As far as GFCI is concerned, remember that the imbalance has to be large enough to trip the mechanism (or untrip it as the case may be, as most GFCIs are operated in an "on" condition (why you have to reset them when you first energize them)) and a very small amount of leakage containing enough harmonics could sneak past it without any problem at all. Just the opposite sometimes happens when people plug extremely long extension cords into outdoor outlets so they can trim the whole yard without moving the cord, and the GFCI trips just because they plugged it in.

My little test was just that, one of many tricks that can expose an issue and there could still be significant leakage, just if you could see the bulb glowing when it was off you could be sure of it.

Here is another thought.
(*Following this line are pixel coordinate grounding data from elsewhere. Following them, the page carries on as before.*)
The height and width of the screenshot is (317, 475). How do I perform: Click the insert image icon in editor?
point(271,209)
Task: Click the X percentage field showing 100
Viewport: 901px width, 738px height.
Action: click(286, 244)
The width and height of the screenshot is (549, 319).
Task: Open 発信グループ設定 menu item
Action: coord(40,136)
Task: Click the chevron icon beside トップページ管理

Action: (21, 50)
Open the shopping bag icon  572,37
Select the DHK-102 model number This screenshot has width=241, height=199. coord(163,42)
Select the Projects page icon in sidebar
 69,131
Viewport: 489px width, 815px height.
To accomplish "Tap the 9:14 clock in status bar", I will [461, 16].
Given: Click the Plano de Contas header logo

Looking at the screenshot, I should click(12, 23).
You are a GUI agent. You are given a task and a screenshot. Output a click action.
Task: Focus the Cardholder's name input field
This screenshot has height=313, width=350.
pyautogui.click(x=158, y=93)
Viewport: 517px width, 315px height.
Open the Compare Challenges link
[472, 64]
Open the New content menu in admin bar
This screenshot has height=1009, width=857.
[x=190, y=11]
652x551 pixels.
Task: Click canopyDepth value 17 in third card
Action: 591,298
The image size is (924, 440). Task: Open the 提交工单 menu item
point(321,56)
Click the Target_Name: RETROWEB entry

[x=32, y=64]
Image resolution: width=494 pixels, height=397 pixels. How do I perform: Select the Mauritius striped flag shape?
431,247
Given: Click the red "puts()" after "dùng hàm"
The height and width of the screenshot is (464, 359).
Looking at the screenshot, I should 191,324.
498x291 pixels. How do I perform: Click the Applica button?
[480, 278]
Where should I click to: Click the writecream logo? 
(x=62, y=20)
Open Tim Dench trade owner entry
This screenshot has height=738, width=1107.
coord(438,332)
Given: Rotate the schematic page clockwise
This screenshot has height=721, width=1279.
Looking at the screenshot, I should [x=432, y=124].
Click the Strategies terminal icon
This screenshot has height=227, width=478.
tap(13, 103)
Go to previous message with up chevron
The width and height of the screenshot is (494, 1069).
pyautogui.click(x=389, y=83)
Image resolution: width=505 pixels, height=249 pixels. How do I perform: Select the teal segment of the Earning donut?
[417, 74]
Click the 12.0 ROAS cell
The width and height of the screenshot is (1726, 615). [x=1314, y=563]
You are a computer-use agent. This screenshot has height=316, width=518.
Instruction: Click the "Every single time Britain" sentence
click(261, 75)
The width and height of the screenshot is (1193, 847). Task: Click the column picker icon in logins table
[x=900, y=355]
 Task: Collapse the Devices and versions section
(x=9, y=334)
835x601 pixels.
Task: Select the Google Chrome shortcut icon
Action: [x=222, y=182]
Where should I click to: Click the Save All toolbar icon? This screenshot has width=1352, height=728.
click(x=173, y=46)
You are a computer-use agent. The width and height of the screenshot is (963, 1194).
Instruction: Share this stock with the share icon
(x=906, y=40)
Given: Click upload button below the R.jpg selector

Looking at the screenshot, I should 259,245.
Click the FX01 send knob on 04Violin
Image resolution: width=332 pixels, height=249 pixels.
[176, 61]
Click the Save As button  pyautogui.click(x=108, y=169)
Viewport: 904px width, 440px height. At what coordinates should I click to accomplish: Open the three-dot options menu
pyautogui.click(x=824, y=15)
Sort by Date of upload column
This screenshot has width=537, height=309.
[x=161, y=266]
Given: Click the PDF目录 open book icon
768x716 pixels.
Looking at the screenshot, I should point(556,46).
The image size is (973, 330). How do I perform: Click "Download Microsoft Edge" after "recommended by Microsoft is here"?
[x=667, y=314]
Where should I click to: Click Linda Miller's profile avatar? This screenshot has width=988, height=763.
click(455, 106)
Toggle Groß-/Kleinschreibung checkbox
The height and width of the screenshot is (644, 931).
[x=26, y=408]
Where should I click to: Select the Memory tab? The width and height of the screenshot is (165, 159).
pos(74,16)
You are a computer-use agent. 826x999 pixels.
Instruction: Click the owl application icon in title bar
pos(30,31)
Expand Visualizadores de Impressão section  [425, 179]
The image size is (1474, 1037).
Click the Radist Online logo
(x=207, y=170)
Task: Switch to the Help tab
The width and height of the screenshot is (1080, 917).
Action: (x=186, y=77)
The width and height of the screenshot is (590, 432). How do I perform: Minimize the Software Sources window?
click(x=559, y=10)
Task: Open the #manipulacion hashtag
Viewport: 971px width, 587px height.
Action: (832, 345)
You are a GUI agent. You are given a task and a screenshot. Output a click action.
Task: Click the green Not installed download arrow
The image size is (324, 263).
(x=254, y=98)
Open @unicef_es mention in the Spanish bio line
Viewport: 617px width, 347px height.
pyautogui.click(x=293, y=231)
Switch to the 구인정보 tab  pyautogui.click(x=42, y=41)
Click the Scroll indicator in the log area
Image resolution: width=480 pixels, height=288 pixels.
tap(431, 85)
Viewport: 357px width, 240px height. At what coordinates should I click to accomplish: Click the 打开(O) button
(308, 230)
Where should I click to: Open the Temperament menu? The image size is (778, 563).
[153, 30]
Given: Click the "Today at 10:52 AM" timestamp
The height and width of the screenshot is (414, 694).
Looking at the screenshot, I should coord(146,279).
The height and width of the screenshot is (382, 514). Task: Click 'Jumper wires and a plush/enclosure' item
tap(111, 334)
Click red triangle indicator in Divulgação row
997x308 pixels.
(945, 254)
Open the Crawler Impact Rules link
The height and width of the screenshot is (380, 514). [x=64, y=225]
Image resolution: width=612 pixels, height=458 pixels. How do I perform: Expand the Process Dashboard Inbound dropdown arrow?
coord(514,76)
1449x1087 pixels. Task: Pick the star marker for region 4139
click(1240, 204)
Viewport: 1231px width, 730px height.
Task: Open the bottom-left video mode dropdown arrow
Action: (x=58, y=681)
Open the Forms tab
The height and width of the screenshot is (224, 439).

You say you are way out "miles" of houses. How many wires are on the power pole as it passes your house? Power systems in the US are designed to be three wire plus a grounded neutral (in a Wye fed system) or three wires with a floating neutral (in Delta fed systems (pretty unusual). If you have less than three wires, the power company IS transporting harmonics to you and that may also be a contributing factor.

I agree, this is one of those situations where I am "pro-choice" with a bullet. I don't like being told that I can only buy a light bulb that fits certain parameters, particularly if that bulb costs so much more than the old fashioned ones. I don't like having to buy a 1.28 gallons per flush toilet only to have to flush it two or three times to get the job done, and then to have the plumbin company that tore up my yard because I was having drainage problems, tell me that part of the issue, when they came back for the third time after I paid them $14,000 to fix it (which involved tunneling under the house for $8,000) was because I had low flow toilets that didn't put enough water in the drain line to make it to the street, and that the subsequent flushes just got built up behind the dam created when the first flush settled, creating my constant back up issue, which they could fix for another $28,000. I don't like being told that I can't buy a washing machine that will take as big a load as my old one unless it's "high efficiency".

Yes, my green neighbor might be upset if she found out that I had 5 gallon flush toilets in my house, but her line clogs as often as mine. Yes, the other neighbor who light pollutes the entire neighborhood with enough light for a runway (and I can pick it out at night from the air) would be upset to find out that I am using incandescent bulbs for my reading lights and halogens for my work bench, but his LED spots and floods are using more power than mine are, and he does it all night long (he says he gets better security, I say that helicopters landing at the hospital across the highway use him for a beacon.)

And I am right there with you on regulating. I am responsible for me, leave me alone.

BTW, not trying to say you are at fault with the CFLs, I don't like being forced to use them either, just wondering what could give them such a short life. I have one that's nine years old in my family room, four that are in the overhead light in the same room that have been there for six years, and four more in a bathroom that have been there for three, and no problems with any. CFLs, in my opinion, are delicate and prone to failure.